MIC takes steps to retire $167 million of 11% senior notes due 2006


BERTRANGE, Luxembourg, Aug. 15, 2003 (PRIMEZONE) -- Millicom International Cellular S.A. (Nasdaq:MICC) ("Millicom"), the global telecommunications investor, today announces that it has repurchased US$57 million of its 11% Senior Notes due 2006 (the "11% Notes") and will submit these notes to the Trustee for the 11% Notes for cancellation. The notes were offered to and purchased by Millicom in private transactions.

Millicom now plans to request the Trustee to select an additional US$110 million of the 11% Notes for redemption. The Trustee will then notify the holders of the 11% Notes accordingly.

Marc Beuls, President and CEO of Millicom International Cellular S.A. commented: "Millicom completed a Mandatory Exchangeable Bond offering on August 7, 2003 (the "Exchangeable Bond") and today Millicom has used part of the proceeds to retire high yield debt, following the repayment of its debt facility with Toronto Dominion Bank and the prepayment of interest for the Exchangeable Bond. These transactions are part of the ongoing process to reduce the cost of Millicom's debt."

This press release shall not constitute an offer to sell or the solicitation of an offer to buy, nor shall there be any sale of securities in any jurisdiction in which such offer, solicitation or sale would be unlawful prior to registration or qualification under the securities laws of such jurisdiction.

This press release may contain certain "forward-looking statements" with respect to our expectations and plans, strategy, management's objectives, future performance, costs, revenues, earnings and other trend information. It is important to note that our actual results in the future could differ materially from those anticipated in forward- looking statements depending on various important factors. Please refer to the documents we have filed with the U.S. Securities and Exchange Commission under the U.S. Securities Exchange Act of 1934, as amended, including our most recent annual report on Form 20-F, for a discussion of certain of these factors.

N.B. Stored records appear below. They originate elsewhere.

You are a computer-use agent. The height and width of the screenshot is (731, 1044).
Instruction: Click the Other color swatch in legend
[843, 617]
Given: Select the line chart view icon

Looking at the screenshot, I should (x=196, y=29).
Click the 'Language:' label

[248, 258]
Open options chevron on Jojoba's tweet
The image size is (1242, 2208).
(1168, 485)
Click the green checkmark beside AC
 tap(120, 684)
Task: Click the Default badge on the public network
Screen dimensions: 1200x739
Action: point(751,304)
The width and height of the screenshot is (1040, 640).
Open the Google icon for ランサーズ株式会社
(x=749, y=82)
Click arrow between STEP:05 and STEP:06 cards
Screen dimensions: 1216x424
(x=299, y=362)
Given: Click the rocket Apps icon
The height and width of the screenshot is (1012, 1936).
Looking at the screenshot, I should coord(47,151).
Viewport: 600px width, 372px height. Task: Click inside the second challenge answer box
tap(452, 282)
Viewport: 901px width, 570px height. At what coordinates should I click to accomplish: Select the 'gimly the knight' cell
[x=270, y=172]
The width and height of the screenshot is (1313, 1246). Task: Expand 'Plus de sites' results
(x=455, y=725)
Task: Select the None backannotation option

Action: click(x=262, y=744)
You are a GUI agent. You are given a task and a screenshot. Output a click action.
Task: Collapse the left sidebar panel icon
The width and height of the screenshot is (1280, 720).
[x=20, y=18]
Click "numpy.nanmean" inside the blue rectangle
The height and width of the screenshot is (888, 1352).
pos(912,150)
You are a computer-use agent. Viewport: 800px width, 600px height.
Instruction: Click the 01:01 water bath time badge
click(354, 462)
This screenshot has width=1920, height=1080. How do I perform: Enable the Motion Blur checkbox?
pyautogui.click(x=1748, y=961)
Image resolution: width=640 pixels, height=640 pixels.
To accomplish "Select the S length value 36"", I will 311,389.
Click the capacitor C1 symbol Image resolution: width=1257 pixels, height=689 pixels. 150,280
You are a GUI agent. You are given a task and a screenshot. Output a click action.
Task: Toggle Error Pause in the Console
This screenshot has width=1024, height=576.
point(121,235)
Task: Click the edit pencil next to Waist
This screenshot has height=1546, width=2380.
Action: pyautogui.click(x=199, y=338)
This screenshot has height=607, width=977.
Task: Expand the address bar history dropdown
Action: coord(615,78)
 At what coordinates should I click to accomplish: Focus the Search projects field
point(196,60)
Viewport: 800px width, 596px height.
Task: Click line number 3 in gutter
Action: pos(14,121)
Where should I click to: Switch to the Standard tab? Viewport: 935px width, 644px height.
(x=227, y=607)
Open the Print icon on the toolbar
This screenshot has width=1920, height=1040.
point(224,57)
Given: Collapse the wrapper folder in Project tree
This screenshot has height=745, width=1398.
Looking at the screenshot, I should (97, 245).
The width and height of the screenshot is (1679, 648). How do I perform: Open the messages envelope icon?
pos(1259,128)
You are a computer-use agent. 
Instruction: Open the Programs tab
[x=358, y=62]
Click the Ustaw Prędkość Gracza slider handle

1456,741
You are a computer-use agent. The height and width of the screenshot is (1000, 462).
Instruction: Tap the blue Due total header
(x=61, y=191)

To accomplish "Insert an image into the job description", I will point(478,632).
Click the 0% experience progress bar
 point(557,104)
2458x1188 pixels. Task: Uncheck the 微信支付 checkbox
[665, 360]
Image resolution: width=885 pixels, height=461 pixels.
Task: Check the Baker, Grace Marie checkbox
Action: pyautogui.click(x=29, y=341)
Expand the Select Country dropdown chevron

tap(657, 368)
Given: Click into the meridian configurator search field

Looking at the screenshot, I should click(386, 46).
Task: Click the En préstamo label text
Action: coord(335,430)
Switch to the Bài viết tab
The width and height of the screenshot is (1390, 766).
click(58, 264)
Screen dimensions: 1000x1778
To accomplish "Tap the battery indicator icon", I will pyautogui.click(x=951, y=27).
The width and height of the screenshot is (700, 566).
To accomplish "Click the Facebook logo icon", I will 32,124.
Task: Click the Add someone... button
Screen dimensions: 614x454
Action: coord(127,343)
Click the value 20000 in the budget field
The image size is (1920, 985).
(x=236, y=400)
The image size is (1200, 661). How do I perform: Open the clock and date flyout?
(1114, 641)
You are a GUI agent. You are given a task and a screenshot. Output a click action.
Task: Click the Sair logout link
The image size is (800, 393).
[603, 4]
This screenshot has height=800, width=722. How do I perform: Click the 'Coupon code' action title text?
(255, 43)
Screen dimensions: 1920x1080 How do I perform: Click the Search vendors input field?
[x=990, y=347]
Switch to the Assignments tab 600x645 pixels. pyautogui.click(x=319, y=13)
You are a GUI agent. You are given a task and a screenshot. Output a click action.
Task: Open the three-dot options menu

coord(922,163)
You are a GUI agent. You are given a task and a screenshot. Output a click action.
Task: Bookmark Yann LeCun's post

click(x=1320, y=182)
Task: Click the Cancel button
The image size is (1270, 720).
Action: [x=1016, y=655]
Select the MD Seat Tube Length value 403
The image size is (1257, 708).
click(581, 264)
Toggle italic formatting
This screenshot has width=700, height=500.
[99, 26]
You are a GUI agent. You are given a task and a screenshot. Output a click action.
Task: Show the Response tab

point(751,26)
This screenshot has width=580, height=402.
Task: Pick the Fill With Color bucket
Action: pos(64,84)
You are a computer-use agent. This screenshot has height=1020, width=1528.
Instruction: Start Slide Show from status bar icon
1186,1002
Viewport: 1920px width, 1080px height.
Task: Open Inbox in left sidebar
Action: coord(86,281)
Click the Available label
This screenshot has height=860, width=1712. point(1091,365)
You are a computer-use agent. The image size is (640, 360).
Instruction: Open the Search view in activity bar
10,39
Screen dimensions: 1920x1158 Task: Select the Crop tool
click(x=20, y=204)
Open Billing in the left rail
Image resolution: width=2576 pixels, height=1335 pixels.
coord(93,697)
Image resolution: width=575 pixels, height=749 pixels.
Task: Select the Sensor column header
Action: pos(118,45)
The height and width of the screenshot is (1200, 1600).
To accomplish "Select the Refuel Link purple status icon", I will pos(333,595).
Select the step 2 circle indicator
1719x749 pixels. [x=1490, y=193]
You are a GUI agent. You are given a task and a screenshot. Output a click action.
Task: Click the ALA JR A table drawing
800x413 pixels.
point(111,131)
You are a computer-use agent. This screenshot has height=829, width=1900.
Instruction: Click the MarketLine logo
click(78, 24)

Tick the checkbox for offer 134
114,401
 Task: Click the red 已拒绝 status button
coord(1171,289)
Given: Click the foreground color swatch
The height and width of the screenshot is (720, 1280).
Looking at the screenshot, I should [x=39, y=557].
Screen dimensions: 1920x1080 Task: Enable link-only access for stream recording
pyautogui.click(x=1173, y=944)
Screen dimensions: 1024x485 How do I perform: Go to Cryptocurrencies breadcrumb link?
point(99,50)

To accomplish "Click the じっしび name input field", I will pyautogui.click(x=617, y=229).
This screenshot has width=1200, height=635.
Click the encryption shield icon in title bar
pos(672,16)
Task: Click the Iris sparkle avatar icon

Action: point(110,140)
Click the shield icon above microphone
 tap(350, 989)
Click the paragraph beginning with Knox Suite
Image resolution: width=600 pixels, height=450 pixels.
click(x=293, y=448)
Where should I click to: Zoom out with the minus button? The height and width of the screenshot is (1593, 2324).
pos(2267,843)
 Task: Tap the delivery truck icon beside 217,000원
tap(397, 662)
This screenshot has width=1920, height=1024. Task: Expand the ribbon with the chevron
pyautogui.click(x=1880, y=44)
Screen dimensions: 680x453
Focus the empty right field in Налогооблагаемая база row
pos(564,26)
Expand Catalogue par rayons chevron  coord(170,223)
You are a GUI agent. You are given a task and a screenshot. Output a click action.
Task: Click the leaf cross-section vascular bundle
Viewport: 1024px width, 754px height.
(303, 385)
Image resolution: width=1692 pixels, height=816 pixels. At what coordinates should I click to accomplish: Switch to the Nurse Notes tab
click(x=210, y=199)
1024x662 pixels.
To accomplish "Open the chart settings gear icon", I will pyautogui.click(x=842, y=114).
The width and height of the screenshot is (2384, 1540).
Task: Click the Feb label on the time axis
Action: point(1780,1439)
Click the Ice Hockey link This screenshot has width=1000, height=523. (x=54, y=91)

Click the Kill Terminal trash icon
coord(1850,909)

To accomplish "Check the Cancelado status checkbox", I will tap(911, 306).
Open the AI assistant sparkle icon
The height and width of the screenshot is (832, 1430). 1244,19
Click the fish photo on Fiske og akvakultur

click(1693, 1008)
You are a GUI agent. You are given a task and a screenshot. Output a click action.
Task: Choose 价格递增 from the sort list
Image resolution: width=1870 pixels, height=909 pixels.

All forward-looking statements in this press release are based on information available to us on the date hereof. All written or oral forward-looking statements attributable to Millicom International Cellular S.A., any Millicom International Cellular S.A. members or persons acting on our behalf are expressly qualified in their entirety by the factors referred to above. We do not intend to update these forward-looking statements.